**Assignment:**
Restate all the data exactly, so that each line is the same as before.

**Supplied material:**
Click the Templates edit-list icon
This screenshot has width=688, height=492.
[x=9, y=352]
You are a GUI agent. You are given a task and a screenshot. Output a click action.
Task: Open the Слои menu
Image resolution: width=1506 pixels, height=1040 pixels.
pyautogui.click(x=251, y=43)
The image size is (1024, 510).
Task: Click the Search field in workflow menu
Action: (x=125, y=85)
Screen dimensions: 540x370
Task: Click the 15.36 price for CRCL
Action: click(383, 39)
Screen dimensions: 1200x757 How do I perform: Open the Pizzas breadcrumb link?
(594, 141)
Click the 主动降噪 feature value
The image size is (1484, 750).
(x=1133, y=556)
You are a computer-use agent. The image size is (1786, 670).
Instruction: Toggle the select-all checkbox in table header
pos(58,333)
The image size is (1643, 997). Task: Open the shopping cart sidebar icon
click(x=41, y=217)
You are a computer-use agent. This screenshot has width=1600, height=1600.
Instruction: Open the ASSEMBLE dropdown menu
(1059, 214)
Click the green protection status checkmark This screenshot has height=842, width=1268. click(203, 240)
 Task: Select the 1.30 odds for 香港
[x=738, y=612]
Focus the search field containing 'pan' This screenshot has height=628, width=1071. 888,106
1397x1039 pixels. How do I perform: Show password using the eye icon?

**Exercise answer:**
Click the Templates edit-list icon
This screenshot has width=688, height=492.
[x=9, y=352]
You are a GUI agent. You are given a task and a screenshot. Output a click action.
Task: Open the Слои menu
Image resolution: width=1506 pixels, height=1040 pixels.
pyautogui.click(x=251, y=43)
The image size is (1024, 510).
Task: Click the Search field in workflow menu
Action: (x=125, y=85)
Screen dimensions: 540x370
Task: Click the 15.36 price for CRCL
Action: click(383, 39)
Screen dimensions: 1200x757 How do I perform: Open the Pizzas breadcrumb link?
(594, 141)
Click the 主动降噪 feature value
The image size is (1484, 750).
(x=1133, y=556)
You are a computer-use agent. The image size is (1786, 670).
Instruction: Toggle the select-all checkbox in table header
pos(58,333)
The image size is (1643, 997). Task: Open the shopping cart sidebar icon
click(x=41, y=217)
You are a computer-use agent. This screenshot has width=1600, height=1600.
Instruction: Open the ASSEMBLE dropdown menu
(1059, 214)
Click the green protection status checkmark This screenshot has height=842, width=1268. click(203, 240)
 Task: Select the 1.30 odds for 香港
[x=738, y=612]
Focus the search field containing 'pan' This screenshot has height=628, width=1071. 888,106
1397x1039 pixels. How do I perform: Show password using the eye icon?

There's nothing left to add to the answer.